PROBLEM TO WORK ON — The answer must be the full set of records, repeated exactly.

Records from a dataset:
◇ ◇ ◇ ◇ ◇ ◇ ◇

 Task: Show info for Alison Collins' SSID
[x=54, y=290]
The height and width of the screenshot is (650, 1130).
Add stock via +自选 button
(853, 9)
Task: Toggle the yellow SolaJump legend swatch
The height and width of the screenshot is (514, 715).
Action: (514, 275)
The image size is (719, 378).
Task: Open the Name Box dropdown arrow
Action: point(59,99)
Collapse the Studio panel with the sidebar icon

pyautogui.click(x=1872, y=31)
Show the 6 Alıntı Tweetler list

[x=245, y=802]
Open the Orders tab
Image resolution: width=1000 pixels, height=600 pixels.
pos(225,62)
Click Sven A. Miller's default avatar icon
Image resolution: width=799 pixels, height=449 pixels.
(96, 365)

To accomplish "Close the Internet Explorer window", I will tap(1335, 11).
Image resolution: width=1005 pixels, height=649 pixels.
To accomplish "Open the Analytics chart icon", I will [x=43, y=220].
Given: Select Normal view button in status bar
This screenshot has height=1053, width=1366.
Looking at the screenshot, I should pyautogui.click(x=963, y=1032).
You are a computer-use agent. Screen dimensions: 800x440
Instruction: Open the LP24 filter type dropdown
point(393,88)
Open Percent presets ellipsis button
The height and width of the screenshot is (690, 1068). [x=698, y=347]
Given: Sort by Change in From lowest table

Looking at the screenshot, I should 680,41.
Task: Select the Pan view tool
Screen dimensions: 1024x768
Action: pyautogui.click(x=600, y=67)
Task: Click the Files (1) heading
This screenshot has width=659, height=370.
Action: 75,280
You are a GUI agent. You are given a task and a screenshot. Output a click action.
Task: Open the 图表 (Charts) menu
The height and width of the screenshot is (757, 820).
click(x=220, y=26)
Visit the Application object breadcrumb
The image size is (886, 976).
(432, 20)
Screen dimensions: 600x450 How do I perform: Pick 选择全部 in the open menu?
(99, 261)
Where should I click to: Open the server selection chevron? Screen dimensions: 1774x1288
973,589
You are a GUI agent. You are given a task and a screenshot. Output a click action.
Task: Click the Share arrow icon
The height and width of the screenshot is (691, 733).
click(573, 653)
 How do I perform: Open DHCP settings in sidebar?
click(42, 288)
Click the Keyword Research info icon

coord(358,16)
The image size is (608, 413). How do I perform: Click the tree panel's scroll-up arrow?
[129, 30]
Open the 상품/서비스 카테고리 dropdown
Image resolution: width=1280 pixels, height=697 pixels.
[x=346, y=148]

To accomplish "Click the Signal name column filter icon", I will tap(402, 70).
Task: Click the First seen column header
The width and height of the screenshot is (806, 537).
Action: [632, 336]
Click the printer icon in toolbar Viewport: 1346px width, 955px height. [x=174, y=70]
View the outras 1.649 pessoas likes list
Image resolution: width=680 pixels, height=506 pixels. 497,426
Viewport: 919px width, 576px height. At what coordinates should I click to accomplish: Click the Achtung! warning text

◇ ◇ ◇ ◇ ◇ ◇ ◇

ANSWER FOR THE TASK —
 Task: Show info for Alison Collins' SSID
[x=54, y=290]
The height and width of the screenshot is (650, 1130).
Add stock via +自选 button
(853, 9)
Task: Toggle the yellow SolaJump legend swatch
The height and width of the screenshot is (514, 715).
Action: (514, 275)
The image size is (719, 378).
Task: Open the Name Box dropdown arrow
Action: point(59,99)
Collapse the Studio panel with the sidebar icon

pyautogui.click(x=1872, y=31)
Show the 6 Alıntı Tweetler list

[x=245, y=802]
Open the Orders tab
Image resolution: width=1000 pixels, height=600 pixels.
pos(225,62)
Click Sven A. Miller's default avatar icon
Image resolution: width=799 pixels, height=449 pixels.
(96, 365)

To accomplish "Close the Internet Explorer window", I will tap(1335, 11).
Image resolution: width=1005 pixels, height=649 pixels.
To accomplish "Open the Analytics chart icon", I will [x=43, y=220].
Given: Select Normal view button in status bar
This screenshot has height=1053, width=1366.
Looking at the screenshot, I should pyautogui.click(x=963, y=1032).
You are a computer-use agent. Screen dimensions: 800x440
Instruction: Open the LP24 filter type dropdown
point(393,88)
Open Percent presets ellipsis button
The height and width of the screenshot is (690, 1068). [x=698, y=347]
Given: Sort by Change in From lowest table

Looking at the screenshot, I should 680,41.
Task: Select the Pan view tool
Screen dimensions: 1024x768
Action: pyautogui.click(x=600, y=67)
Task: Click the Files (1) heading
This screenshot has width=659, height=370.
Action: 75,280
You are a GUI agent. You are given a task and a screenshot. Output a click action.
Task: Open the 图表 (Charts) menu
The height and width of the screenshot is (757, 820).
click(x=220, y=26)
Visit the Application object breadcrumb
The image size is (886, 976).
(432, 20)
Screen dimensions: 600x450 How do I perform: Pick 选择全部 in the open menu?
(99, 261)
Where should I click to: Open the server selection chevron? Screen dimensions: 1774x1288
973,589
You are a GUI agent. You are given a task and a screenshot. Output a click action.
Task: Click the Share arrow icon
The height and width of the screenshot is (691, 733).
click(573, 653)
 How do I perform: Open DHCP settings in sidebar?
click(42, 288)
Click the Keyword Research info icon

coord(358,16)
The image size is (608, 413). How do I perform: Click the tree panel's scroll-up arrow?
[129, 30]
Open the 상품/서비스 카테고리 dropdown
Image resolution: width=1280 pixels, height=697 pixels.
[x=346, y=148]

To accomplish "Click the Signal name column filter icon", I will tap(402, 70).
Task: Click the First seen column header
The width and height of the screenshot is (806, 537).
Action: [632, 336]
Click the printer icon in toolbar Viewport: 1346px width, 955px height. [x=174, y=70]
View the outras 1.649 pessoas likes list
Image resolution: width=680 pixels, height=506 pixels. 497,426
Viewport: 919px width, 576px height. At what coordinates should I click to accomplish: Click the Achtung! warning text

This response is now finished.